Converting the spectral library with TargetedFileConverter
Hands-on: Converting the final spectral library from .tsv to the sqlite .pqp format
- TargetedFileConverter ( Galaxy version 2.6+galaxy0) with the following parameters:
- “Output file type – default: determined from file extension or content”:
pqp
Comment: Finding the right format for the spectral library.Generally there is a broad variety of data formats for spectral libraries including .tsv, .dlib, .pqp and more. Depending on the DIA analysis software one or multiple formats are supported and can be used. In OpenSwathWorkflow one needs to have the spectral library in .pqp format to being able to combine multiple runs after the DIA analysis and before applying the FDR scoring. This is particularily interesting when the multiple runs should be compared later on.
Question
- How many peptides and proteins does the final library contain?
- How many target peptides and proteins are in the library?
- The final spectral library contains over 56,000 peptides covering over 10,200 proteins.

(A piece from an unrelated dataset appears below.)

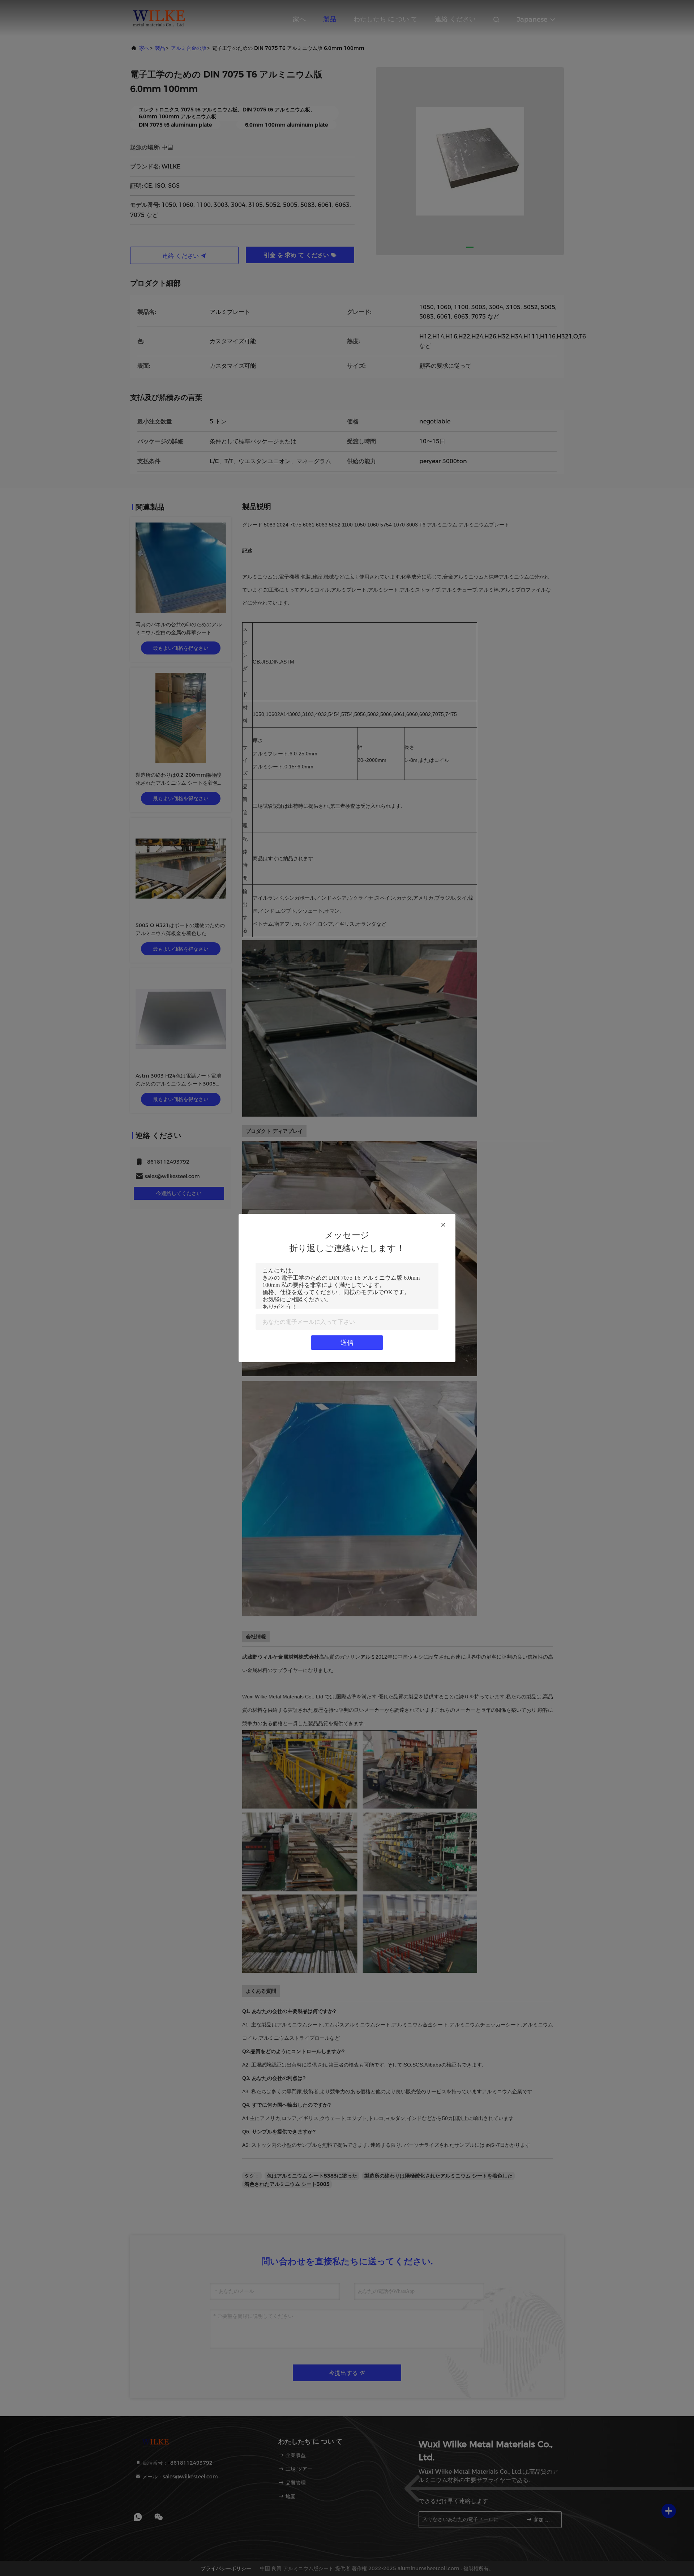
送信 (347, 1343)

- Since we added equal numbers of decoy sequences we expect to have only half of the peptides and proteins (~28,000 and ~5,100) which are real targets.
Conclusion
Using data dependent acquisiton (DDA) mass spectrometry data we generated a spectral library which can be used for the analysis of data independent acquisition (DIA) data. The quality and content of the spectral library is crucial for the following DIA data analysis. Thus, in some analysis it might be beneficial or even necessary to use slightly adjusted spectral libraries, containing e.g. semi-tryptic peptides (see enzyme in MaxQuant), non-unique peptides (skip filtering) or longer peptides (higher missed cleavages).